飲食店での迷惑行為に思う – 視点
飲食店での迷惑行為動画がインターネットで拡散し、問題になっている。その動画には、回転寿司店のほかの客が注文した寿司にワサビを乗せる、つまみ食い、唾液を付ける、湯飲みや醤油差しを舐めるなどの行為が映し出されている。その行為に道徳的節度はなく、「バレなければよい」という態度も感じられ、倫理観の欠如と批判されている。善悪の判断や自らを律する規範のない姿ともいえる。
評論家の山本七平氏は『日本の伝統と教育』という著作の中で、日本人の倫理観について次のように述べている。
規範には外的と内的があり、外的規範は法律に代表される。日本の法律には「人を殺してはいけない」とは書かれていない。人を殺せば処罰されるのが法律であり、「これをしなさい」「これをしてはならない」という倫理的規範ではない。
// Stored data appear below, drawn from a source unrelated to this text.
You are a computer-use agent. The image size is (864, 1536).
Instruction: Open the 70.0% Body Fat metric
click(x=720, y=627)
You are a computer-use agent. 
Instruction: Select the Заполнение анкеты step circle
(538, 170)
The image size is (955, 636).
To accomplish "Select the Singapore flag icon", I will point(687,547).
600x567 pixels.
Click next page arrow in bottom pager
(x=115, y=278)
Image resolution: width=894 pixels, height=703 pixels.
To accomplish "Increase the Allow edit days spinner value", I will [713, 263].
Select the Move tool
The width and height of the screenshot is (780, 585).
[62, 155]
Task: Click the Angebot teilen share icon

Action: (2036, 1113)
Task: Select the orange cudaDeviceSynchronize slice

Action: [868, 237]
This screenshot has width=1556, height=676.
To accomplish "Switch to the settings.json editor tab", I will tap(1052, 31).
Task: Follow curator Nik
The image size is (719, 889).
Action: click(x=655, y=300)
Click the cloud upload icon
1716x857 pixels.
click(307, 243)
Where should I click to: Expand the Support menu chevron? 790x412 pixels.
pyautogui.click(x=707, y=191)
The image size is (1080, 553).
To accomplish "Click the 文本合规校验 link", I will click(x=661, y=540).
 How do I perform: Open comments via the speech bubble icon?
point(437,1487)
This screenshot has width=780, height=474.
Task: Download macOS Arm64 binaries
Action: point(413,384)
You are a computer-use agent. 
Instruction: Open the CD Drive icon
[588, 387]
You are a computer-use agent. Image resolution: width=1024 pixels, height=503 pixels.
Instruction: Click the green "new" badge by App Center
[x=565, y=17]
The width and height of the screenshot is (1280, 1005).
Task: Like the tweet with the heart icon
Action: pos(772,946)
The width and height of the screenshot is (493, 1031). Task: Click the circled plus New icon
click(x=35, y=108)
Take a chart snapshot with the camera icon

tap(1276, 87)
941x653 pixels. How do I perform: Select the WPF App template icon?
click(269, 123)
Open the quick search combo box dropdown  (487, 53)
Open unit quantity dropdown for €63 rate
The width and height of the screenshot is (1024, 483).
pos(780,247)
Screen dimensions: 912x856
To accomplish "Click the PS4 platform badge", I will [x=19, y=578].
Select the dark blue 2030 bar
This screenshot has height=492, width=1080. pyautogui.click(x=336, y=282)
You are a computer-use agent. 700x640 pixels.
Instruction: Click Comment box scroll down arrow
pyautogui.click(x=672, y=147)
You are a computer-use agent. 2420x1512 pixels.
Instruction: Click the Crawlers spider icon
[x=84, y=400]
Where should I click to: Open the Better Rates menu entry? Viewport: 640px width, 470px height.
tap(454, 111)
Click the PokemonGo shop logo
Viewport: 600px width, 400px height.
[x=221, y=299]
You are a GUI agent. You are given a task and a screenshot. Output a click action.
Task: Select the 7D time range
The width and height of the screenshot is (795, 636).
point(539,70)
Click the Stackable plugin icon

一方、すべきか、すべきでないかを自らの心で決めるのが内的規範で、内的規範には一人ひとりに絶対的な規範があることが不可欠であるという。
「絶対的」とは何にも制限されず、ほかに比較や対立するものがないこと。それに対するのは「相対的」で、時代や世論、また個人の都合や取り巻く環境によっても規範は変わる。
筆者は教誨師として受刑者の更生に携わるが、現場では再犯率問題が深刻だ。2021年の『犯罪白書』によると、再犯率は過去最悪の49.1%だった。法務省では防止対策として出所者への就労支援などに力を入れるが、更生の扉を開く鍵は、環境や人間関係に影響されない絶対的な規範を持たせることではないだろうか。
教祖は「世界の人が皆、真っ直ぐやと思うている事でも、天の定規にあてたら、皆、狂いがありますのやで」(『稿本天理教教祖伝逸話篇』31「天の定規」)と、教えに基づく生き方を示された。山本氏は、「外的、内的規範によって社会が成り立っている。そのどちらがなくなっても社会は崩壊する」と警鐘を鳴らした。
一人ひとりが天の定規を身に付けることが世の治まりにつながる。そしてそれは、陽気ぐらし世界へ近づく歩みでもある。